Entretien avec Moussa Sirajeddine : «Le peuple ne laissera aucune partie l’influencer par un quelconque subterfuge»

Entretien avec Moussa Sirajeddine : «Le peuple ne laissera aucune partie l’influencer par un quelconque subterfuge»


ALM : Quelle est la position du Mouvement du 20 février par rapport au projet de la nouvelle Constitution ?
Moussa Sirajeddine : Notre position par rapport au nouveau projet de la Constitution va de pair avec celle du peuple. En tant que membre indépendant et fondateur du 20 février-section Casablanca, j’estime qu’il n’est pas du ressort d’aucune tendance politique ou idéologique du mouvement d’imposer sa position à la population ou aux autres membres. Parce que le 20 février est avant tout une force de contestation qui interagit avec les revendications des citoyens, non pas qui les oriente dans une direction quelconque. Sinon quelle serait notre différence par rapport à un parti politique qui lui a le droit à une plage horaire dans les médias publics spécialement pour appeler à voter «Oui» ou «Non» à la Constitution ? ! Le peuple a revendiqué une Constitution démocratique qui respecte sa dignité, il a été écouté. Maintenant à lui de répondre en toute responsabilité et liberté de conscience.

Pourquoi le mouvement n’a pas une position unanime ?
On a assisté depuis le 20 mars à une déviation du mouvement. Les comités de soutien notamment Al Adl Wal Ihssane et les gauchistes se sont accaparés du mouvement devenant ainsi ses principaux décideurs et voulant imposer leur opinion à tous y compris au peuple. Chose que refuse d’avance ce dernier. Avant, les assemblées plénières étaient dirigées par les indépendants en présence d’un représentant de chaque comité de soutien. Aujourd’hui, c’est le contraire. Les disciples de la Jamaâ autant que les autres courants de gauche radicale envahissent massivement les réunions et imposent par la force du nombre leur choix sous la couverture du mouvement. C’est pour cela que parfois ces réunions ne sont pas exemptes de conflits musclés entre les membres du mouvement.

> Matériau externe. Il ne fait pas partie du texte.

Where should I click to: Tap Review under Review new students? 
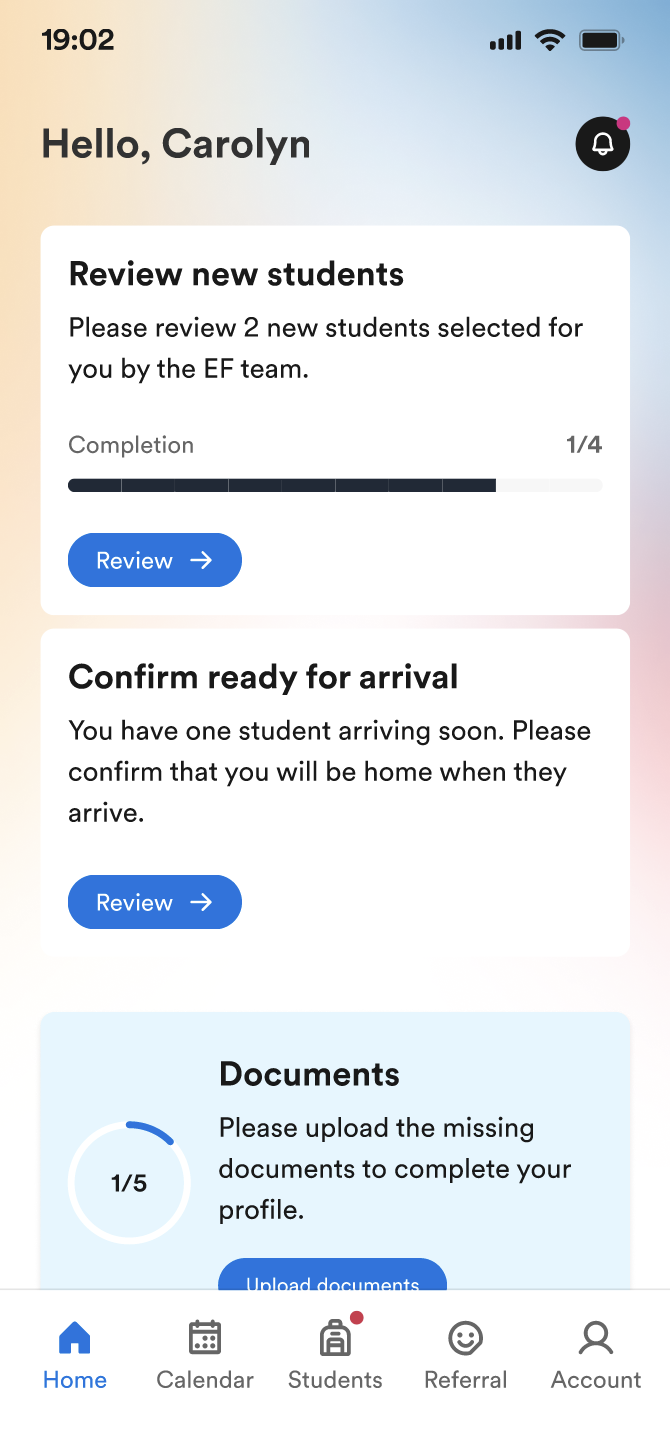[x=155, y=560]
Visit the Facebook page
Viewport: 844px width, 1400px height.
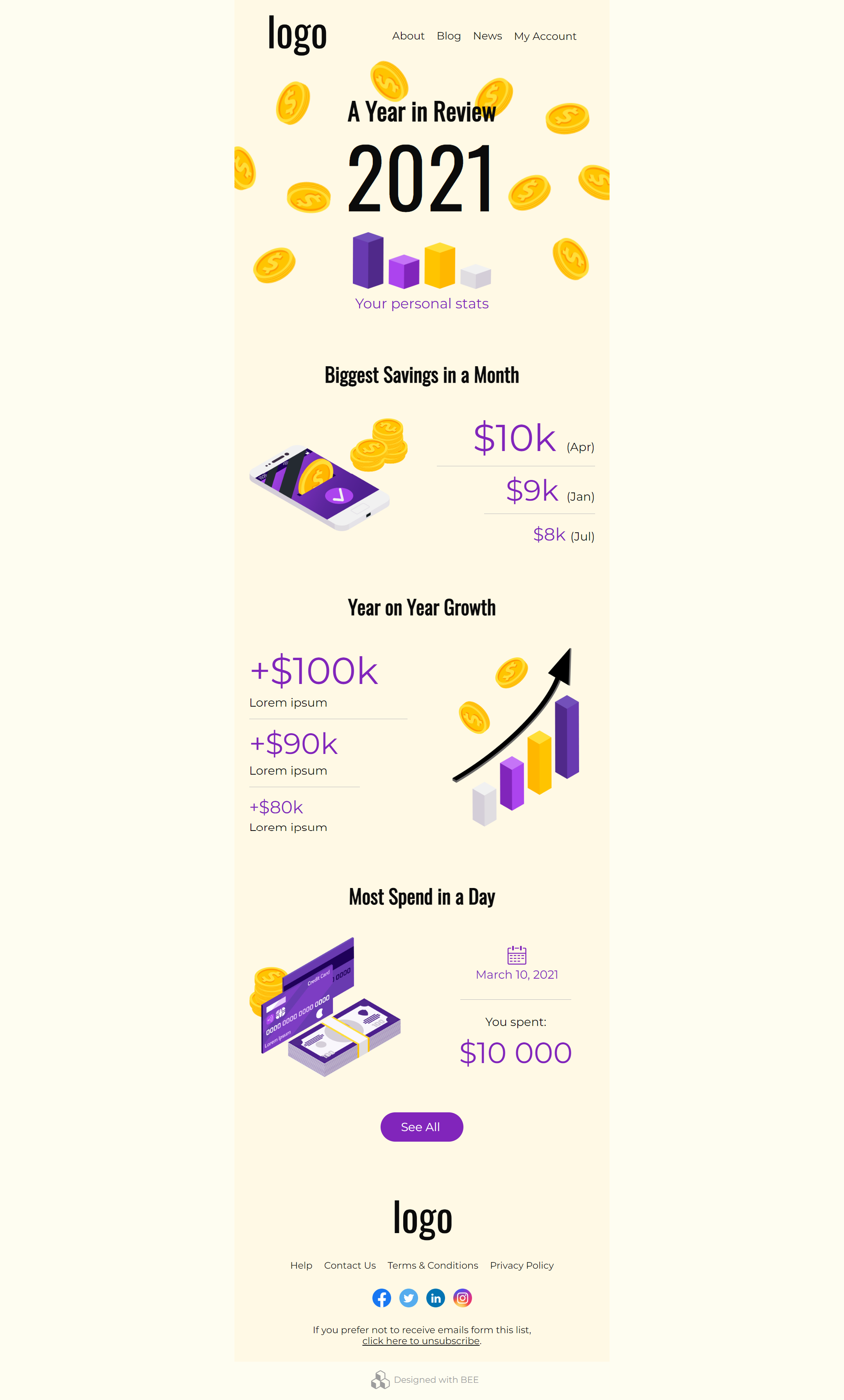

Comment les indépendants du 20 février comptent remédier à cette récupération du mouvement ?
C’est dans ce contexte que nous avons organisé une rencontre nationale de concertation des indépendants dimanche 19 juin à l’issue de laquelle nous avons appelé à la création d’une coordination nationale des indépendants. Nous avons insisté sur la nécessité de revenir à la légitimité première du mouvement, ses fondamentaux et à la raison pour laquelle il a été créé. C’est-à-dire comme aux débuts, manifester en interaction avec le peuple et sa volonté et évoluer à mesure que ses revendications sont prises en compte ou non. On a aussi appelé à un recul des comités de soutien par rapport à la décision, sinon on risque de voir se tourner contre nous le peuple qui a une position bien claire et hostile par rapport à Al Adl Wal Ihssane ou ceux qui appellent à une république. Dans ce sens, je crois fermement à l’exception marocaine qui réside en l’intelligence du peuple qui ne laisse aucune partie lui imposer une opinion ou l’influencer par un quelconque subterfuge.